◆ Problem details ◆
Substitute "symbol" for every "icon" in the lines from the one with "Task: Click the money" up to and including the one with "will tap(121, 139).", and write out only those lines with nothing else changed.

(Stored items)
━━━━━━━━

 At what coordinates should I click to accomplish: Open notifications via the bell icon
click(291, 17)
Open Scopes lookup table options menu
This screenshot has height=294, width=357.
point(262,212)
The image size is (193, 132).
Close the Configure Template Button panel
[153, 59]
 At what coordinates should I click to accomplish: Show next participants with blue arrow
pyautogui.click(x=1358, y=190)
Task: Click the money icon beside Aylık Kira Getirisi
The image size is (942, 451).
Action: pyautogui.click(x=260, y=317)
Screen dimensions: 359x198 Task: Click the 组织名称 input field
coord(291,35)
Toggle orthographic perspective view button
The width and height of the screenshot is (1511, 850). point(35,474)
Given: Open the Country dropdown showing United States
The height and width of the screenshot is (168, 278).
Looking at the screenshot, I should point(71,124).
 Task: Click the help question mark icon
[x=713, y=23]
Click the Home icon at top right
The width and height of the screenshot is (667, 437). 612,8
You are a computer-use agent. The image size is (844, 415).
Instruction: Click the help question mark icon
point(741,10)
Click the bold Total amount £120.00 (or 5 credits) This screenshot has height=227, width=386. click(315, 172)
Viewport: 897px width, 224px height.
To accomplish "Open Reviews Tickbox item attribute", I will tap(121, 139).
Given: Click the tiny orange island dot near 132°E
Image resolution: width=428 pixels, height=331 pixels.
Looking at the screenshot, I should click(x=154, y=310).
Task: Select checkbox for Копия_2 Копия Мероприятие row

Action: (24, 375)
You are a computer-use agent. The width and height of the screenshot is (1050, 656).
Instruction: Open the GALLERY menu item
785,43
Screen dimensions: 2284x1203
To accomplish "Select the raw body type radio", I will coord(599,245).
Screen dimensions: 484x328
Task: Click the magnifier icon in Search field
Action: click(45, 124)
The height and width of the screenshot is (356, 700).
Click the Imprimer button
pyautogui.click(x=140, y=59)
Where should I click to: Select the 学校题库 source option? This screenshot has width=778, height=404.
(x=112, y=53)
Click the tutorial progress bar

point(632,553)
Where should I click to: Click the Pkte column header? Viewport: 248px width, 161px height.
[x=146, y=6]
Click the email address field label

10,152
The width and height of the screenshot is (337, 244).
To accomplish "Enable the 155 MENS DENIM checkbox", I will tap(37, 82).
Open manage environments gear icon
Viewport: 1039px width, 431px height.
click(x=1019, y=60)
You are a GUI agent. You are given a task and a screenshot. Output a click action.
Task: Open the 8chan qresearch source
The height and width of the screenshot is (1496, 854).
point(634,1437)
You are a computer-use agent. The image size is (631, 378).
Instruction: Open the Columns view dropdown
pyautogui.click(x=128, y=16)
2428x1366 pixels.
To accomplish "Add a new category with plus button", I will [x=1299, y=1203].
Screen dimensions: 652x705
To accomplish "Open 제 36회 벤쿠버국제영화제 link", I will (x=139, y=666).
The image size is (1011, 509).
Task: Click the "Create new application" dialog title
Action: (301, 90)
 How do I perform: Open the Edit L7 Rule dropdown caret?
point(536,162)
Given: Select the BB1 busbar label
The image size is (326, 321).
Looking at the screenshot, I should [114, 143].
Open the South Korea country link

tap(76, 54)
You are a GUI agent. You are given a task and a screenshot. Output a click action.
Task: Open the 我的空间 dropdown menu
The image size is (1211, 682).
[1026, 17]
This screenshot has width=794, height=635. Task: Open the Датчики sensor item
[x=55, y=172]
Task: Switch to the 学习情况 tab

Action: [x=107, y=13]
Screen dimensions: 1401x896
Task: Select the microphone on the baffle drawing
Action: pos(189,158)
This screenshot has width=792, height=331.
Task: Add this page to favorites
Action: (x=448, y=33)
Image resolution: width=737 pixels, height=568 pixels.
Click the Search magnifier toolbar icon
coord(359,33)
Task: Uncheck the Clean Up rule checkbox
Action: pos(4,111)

━━━━━━━━

◆ Final result ◆
Task: Click the money symbol beside Aylık Kira Getirisi
The image size is (942, 451).
Action: pyautogui.click(x=260, y=317)
Screen dimensions: 359x198 Task: Click the 组织名称 input field
coord(291,35)
Toggle orthographic perspective view button
The width and height of the screenshot is (1511, 850). point(35,474)
Given: Open the Country dropdown showing United States
The height and width of the screenshot is (168, 278).
Looking at the screenshot, I should point(71,124).
 Task: Click the help question mark symbol
[x=713, y=23]
Click the Home symbol at top right
The width and height of the screenshot is (667, 437). 612,8
You are a computer-use agent. The image size is (844, 415).
Instruction: Click the help question mark symbol
point(741,10)
Click the bold Total amount £120.00 (or 5 credits) This screenshot has height=227, width=386. click(315, 172)
Viewport: 897px width, 224px height.
To accomplish "Open Reviews Tickbox item attribute", I will tap(121, 139).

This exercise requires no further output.